The Senate confirmed Alvaro Bedoya on May 11 to be a third Democratic commissioner on the Federal Trade Commission.
U.S. Vice President Kamala Harris broke the tie on the 50-50 vote tally on the Senate floor, giving Congress the necessary push to wrap up the confirmation process.
Bedoya, the director of the Center on Privacy and Technology at Georgetown University Law Center and a former Senate aide who has specialized in privacy and facial recognition technology, was nominated by President Biden in September 2021.

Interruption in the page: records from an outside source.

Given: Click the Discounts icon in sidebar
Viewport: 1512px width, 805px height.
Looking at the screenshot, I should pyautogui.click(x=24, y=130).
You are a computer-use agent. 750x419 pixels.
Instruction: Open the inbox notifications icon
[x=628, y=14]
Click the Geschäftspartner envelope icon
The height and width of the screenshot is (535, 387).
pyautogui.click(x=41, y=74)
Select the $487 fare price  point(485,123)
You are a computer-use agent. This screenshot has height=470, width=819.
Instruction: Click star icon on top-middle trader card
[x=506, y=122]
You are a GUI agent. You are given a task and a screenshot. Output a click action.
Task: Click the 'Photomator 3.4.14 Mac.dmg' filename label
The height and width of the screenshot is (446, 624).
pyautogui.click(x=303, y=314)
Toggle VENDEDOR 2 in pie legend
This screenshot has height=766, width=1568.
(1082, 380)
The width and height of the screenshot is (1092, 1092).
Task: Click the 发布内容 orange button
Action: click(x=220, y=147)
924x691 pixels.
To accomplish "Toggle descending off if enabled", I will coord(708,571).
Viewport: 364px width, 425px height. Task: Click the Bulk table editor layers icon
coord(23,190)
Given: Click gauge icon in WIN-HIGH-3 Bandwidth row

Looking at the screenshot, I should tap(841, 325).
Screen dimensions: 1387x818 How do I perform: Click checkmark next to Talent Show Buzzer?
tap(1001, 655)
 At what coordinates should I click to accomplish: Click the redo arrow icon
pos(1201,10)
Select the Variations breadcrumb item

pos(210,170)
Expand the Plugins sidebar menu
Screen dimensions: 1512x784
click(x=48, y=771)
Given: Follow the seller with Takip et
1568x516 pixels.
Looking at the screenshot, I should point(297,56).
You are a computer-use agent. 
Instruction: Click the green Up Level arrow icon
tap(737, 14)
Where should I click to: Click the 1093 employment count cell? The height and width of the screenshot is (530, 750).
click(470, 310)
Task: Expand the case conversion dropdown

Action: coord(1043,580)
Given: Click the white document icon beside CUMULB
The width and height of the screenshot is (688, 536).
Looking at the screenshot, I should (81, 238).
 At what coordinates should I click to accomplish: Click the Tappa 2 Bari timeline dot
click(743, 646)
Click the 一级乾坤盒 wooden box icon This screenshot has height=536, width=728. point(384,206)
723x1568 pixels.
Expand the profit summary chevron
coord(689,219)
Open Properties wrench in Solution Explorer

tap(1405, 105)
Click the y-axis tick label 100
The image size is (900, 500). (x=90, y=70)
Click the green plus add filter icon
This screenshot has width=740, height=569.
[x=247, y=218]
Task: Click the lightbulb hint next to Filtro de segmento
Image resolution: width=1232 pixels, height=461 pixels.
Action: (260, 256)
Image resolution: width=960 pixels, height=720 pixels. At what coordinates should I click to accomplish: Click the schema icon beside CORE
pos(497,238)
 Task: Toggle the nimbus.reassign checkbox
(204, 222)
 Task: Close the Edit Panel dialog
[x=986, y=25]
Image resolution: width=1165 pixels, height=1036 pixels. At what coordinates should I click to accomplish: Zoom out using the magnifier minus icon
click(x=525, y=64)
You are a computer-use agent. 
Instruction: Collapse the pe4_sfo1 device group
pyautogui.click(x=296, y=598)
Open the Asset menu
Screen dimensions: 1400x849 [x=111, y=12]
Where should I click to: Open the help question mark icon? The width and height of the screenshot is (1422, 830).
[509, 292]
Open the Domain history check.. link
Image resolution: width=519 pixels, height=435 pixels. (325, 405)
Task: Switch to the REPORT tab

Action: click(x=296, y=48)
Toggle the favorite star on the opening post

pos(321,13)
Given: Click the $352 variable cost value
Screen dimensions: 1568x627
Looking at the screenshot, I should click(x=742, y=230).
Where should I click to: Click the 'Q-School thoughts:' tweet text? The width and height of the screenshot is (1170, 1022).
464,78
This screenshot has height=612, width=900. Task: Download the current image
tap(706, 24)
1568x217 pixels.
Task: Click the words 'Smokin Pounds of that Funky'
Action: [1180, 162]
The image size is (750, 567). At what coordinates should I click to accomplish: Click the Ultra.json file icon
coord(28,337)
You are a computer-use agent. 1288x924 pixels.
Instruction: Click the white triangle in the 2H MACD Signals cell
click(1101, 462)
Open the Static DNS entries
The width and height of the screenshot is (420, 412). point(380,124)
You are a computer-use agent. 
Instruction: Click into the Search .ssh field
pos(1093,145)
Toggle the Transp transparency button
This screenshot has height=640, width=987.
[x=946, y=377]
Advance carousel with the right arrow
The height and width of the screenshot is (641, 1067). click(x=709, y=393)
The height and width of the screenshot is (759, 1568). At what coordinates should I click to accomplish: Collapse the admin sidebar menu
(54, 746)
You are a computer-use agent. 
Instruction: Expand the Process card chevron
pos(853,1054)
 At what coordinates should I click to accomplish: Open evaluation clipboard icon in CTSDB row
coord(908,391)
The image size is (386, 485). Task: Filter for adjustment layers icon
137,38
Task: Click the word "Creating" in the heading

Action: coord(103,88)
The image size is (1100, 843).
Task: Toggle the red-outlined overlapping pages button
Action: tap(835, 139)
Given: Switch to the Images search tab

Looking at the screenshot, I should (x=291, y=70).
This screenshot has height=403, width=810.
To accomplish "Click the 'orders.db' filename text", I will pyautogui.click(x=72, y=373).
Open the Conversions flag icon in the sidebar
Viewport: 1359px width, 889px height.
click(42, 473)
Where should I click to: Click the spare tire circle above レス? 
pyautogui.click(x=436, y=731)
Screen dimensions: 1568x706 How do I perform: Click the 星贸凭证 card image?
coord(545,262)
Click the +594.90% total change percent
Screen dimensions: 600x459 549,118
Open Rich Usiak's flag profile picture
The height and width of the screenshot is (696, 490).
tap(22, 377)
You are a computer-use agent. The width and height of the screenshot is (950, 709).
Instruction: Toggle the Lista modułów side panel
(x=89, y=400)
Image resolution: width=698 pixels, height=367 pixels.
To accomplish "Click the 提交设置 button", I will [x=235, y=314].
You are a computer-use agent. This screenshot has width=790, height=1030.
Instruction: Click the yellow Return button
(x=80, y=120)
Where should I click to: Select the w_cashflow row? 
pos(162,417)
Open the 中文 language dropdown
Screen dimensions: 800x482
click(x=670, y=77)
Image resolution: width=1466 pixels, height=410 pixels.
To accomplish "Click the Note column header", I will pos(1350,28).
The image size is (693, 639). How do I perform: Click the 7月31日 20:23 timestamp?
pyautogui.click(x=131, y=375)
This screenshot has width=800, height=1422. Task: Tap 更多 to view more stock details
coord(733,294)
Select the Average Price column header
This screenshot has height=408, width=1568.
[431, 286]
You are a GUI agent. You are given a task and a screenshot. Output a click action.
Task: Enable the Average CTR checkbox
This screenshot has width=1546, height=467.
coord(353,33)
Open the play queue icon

The FTC under agency leader Lina Khan is focused on potentially anti-competitive behavior by Big Tech companies, as well as certain rulemakings related to reforming existing privacy regulations. For months, Khan has been unable to advance more contentious consumer protection proposals against Big Tech companies without a Democratic majority.
The agency may soon initiate a rulemaking to address commercial surveillance tools and lax data security practices, Khan announced at a privacy conference last month. Bedoya's presence as commissioner could help build momentum for that rulemaking to pass.
Reactions to the confirmation poured in quickly.
"Alvaro's knowledge, experience, and energy will be a great asset to the FTC as we pursue our critical work. I’m excited to begin working with him, along with our other Commissioners, once his appointment is made final by President Biden," Khan said in a tweet.
Aurelien Portuese, the Information Technology and Innovation Foundation's director of antitrust and innovation policy, said that the 3-2 lineup at the agency would push the FTC to pursue "legally questionable and economically harmful" rulemakings.
"The new majority FTC should focus on enforcing laws that benefit consumers rather than creating rules that may harm both innovation and economic growth," Portuese said in a statement.
Consumer protection advocates applauded the confirmation.
Charlotte Slaiman, competition policy director at Public Knowledge, said in a statement that the FTC is now fully equipped to "launch bold cases" to bolster competition and consumer protection.
"I know we can trust Commissioner Bedoya to stand up to powerful corporations and look out for the interests of the most vulnerable," Slaiman said.
The FTC is currently investigating tech giants like Facebook parent Meta Platforms Inc. and Amazon.com Inc. to determine whether they block out competition and harm consumers, among other accusations.
Since the mid 2010s, dozens of anti-competitive and consumer harm probes have been launched against Big Tech by the FTC, as well as individual U.S. states and the European Union. This has led to bills in the U.S. Senate and large-scale regulatory packages in the European Commission.
In the U.S., the FTC would be responsible for enforcing many of the provisions listed in Big Tech legislation.
In January, officials at the FTC and U.S. Department of Justice Antitrust Division announced a "broad-based overhaul" of existing merger guidelines aimed at better evaluating competition within specific markets, as well as potential competitive threats to emerging businesses. A draft of those guidelines is expected to be released later this year.